(Beginning of Records shown)
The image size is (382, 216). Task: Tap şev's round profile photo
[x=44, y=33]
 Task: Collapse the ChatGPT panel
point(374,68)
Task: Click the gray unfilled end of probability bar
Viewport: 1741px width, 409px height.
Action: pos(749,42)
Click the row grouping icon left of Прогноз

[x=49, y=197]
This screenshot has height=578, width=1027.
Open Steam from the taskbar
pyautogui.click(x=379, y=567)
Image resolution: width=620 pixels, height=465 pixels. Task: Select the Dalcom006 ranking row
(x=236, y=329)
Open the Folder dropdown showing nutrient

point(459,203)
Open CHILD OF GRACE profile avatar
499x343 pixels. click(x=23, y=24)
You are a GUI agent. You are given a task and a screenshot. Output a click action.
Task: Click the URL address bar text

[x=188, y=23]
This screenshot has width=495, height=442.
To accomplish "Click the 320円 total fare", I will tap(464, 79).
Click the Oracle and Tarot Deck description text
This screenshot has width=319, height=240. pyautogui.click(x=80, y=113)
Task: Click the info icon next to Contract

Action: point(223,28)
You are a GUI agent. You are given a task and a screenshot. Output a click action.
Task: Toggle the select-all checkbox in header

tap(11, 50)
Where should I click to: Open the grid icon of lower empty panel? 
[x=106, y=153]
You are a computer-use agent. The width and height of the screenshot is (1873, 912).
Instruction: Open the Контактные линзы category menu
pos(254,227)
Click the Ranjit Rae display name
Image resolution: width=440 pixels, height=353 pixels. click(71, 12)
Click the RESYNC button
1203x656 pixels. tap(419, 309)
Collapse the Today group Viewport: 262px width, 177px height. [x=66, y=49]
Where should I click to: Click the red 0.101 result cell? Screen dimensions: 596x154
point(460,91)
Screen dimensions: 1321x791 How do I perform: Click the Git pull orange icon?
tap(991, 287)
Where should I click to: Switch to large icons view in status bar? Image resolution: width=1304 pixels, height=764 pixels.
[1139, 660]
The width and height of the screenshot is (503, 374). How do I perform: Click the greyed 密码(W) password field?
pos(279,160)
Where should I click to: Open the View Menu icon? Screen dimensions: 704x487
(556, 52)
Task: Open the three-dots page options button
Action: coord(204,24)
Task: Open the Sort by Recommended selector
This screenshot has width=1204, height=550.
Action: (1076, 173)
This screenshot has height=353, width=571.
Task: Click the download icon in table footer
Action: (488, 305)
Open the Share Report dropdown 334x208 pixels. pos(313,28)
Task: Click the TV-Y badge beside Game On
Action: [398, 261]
(End of Records shown)
Directions for this task: Repeat all of the data exactly as given.

Written answer:
The image size is (382, 216). Task: Tap şev's round profile photo
[x=44, y=33]
 Task: Collapse the ChatGPT panel
point(374,68)
Task: Click the gray unfilled end of probability bar
Viewport: 1741px width, 409px height.
Action: pos(749,42)
Click the row grouping icon left of Прогноз

[x=49, y=197]
This screenshot has height=578, width=1027.
Open Steam from the taskbar
pyautogui.click(x=379, y=567)
Image resolution: width=620 pixels, height=465 pixels. Task: Select the Dalcom006 ranking row
(x=236, y=329)
Open the Folder dropdown showing nutrient

point(459,203)
Open CHILD OF GRACE profile avatar
499x343 pixels. click(x=23, y=24)
You are a GUI agent. You are given a task and a screenshot. Output a click action.
Task: Click the URL address bar text

[x=188, y=23]
This screenshot has width=495, height=442.
To accomplish "Click the 320円 total fare", I will tap(464, 79).
Click the Oracle and Tarot Deck description text
This screenshot has width=319, height=240. pyautogui.click(x=80, y=113)
Task: Click the info icon next to Contract

Action: point(223,28)
You are a GUI agent. You are given a task and a screenshot. Output a click action.
Task: Toggle the select-all checkbox in header

tap(11, 50)
Where should I click to: Open the grid icon of lower empty panel? 
[x=106, y=153]
You are a computer-use agent. The width and height of the screenshot is (1873, 912).
Instruction: Open the Контактные линзы category menu
pos(254,227)
Click the Ranjit Rae display name
Image resolution: width=440 pixels, height=353 pixels. click(71, 12)
Click the RESYNC button
1203x656 pixels. tap(419, 309)
Collapse the Today group Viewport: 262px width, 177px height. [x=66, y=49]
Where should I click to: Click the red 0.101 result cell? Screen dimensions: 596x154
point(460,91)
Screen dimensions: 1321x791 How do I perform: Click the Git pull orange icon?
tap(991, 287)
Where should I click to: Switch to large icons view in status bar? Image resolution: width=1304 pixels, height=764 pixels.
[1139, 660]
The width and height of the screenshot is (503, 374). How do I perform: Click the greyed 密码(W) password field?
pos(279,160)
Where should I click to: Open the View Menu icon? Screen dimensions: 704x487
(556, 52)
Task: Open the three-dots page options button
Action: coord(204,24)
Task: Open the Sort by Recommended selector
This screenshot has width=1204, height=550.
Action: (1076, 173)
This screenshot has height=353, width=571.
Task: Click the download icon in table footer
Action: (488, 305)
Open the Share Report dropdown 334x208 pixels. pos(313,28)
Task: Click the TV-Y badge beside Game On
Action: [398, 261]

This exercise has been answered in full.